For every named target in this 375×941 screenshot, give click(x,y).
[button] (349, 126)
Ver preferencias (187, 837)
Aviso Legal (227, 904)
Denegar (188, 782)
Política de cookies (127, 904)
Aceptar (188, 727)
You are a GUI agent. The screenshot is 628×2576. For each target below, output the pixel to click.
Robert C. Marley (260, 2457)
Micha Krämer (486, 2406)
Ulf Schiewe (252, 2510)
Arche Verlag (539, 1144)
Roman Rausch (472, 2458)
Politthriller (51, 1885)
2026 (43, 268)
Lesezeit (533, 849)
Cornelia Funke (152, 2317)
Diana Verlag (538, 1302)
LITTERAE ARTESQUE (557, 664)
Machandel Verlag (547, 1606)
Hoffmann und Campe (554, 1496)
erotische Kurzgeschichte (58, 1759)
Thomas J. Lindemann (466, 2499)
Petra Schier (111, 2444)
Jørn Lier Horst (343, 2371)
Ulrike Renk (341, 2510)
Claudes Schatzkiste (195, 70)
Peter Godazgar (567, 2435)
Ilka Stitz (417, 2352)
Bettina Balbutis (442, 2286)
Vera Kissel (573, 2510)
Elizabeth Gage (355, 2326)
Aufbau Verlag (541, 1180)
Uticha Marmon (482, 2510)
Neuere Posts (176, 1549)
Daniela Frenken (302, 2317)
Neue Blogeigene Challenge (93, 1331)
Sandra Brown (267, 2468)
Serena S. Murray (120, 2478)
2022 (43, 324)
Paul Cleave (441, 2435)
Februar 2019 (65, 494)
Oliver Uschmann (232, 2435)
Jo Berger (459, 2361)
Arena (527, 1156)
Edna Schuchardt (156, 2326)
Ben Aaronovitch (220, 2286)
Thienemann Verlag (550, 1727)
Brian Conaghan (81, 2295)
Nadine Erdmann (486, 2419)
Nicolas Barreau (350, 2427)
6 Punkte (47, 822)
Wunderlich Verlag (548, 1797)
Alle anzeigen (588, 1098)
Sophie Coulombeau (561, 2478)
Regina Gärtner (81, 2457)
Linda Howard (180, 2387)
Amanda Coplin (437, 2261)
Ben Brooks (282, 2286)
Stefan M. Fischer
┄┄┄┄┄┄┄┄┄┄
Aim of the task: Could you turn every line of the items above into a numbered list, leaving out any blank lines?

Answer to this exercise:
1. For every named target in this 375×941 screenshot, give click(x,y).
2. [button] (349, 126)
3. Ver preferencias (187, 837)
4. Aviso Legal (227, 904)
5. Denegar (188, 782)
6. Política de cookies (127, 904)
7. Aceptar (188, 727)
8. You are a GUI agent. The screenshot is 628×2576. For each target below, output the pixel to click.
9. Robert C. Marley (260, 2457)
10. Micha Krämer (486, 2406)
11. Ulf Schiewe (252, 2510)
12. Arche Verlag (539, 1144)
13. Roman Rausch (472, 2458)
14. Politthriller (51, 1885)
15. 2026 (43, 268)
16. Lesezeit (533, 849)
17. Cornelia Funke (152, 2317)
18. Diana Verlag (538, 1302)
19. LITTERAE ARTESQUE (557, 664)
20. Machandel Verlag (547, 1606)
21. Hoffmann und Campe (554, 1496)
22. erotische Kurzgeschichte (58, 1759)
23. Thomas J. Lindemann (466, 2499)
24. Petra Schier (111, 2444)
25. Jørn Lier Horst (343, 2371)
26. Ulrike Renk (341, 2510)
27. Claudes Schatzkiste (195, 70)
28. Peter Godazgar (567, 2435)
29. Ilka Stitz (417, 2352)
30. Bettina Balbutis (442, 2286)
31. Vera Kissel (573, 2510)
32. Elizabeth Gage (355, 2326)
33. Aufbau Verlag (541, 1180)
34. Uticha Marmon (482, 2510)
35. Neuere Posts (176, 1549)
36. Daniela Frenken (302, 2317)
37. Neue Blogeigene Challenge (93, 1331)
38. Sandra Brown (267, 2468)
39. Serena S. Murray (120, 2478)
40. 2022 (43, 324)
41. Paul Cleave (441, 2435)
42. Februar 2019 (65, 494)
43. Oliver Uschmann (232, 2435)
44. Jo Berger (459, 2361)
45. Arena (527, 1156)
46. Edna Schuchardt (156, 2326)
47. Ben Aaronovitch (220, 2286)
48. Thienemann Verlag (550, 1727)
49. Brian Conaghan (81, 2295)
50. Nadine Erdmann (486, 2419)
51. Nicolas Barreau (350, 2427)
52. 6 Punkte (47, 822)
53. Wunderlich Verlag (548, 1797)
54. Alle anzeigen (588, 1098)
55. Sophie Coulombeau (561, 2478)
56. Regina Gärtner (81, 2457)
57. Linda Howard (180, 2387)
58. Amanda Coplin (437, 2261)
59. Ben Brooks (282, 2286)
60. Stefan M. Fischer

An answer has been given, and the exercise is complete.